* **Materials provided**

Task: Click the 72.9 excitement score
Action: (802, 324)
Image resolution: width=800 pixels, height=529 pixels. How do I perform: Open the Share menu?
==
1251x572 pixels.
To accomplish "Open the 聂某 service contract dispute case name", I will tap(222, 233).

* **Directions**
Which lines in the entries above contain "pixels"? Pull each of them out.

* **Task result**
Image resolution: width=800 pixels, height=529 pixels. How do I perform: Open the Share menu?
1251x572 pixels.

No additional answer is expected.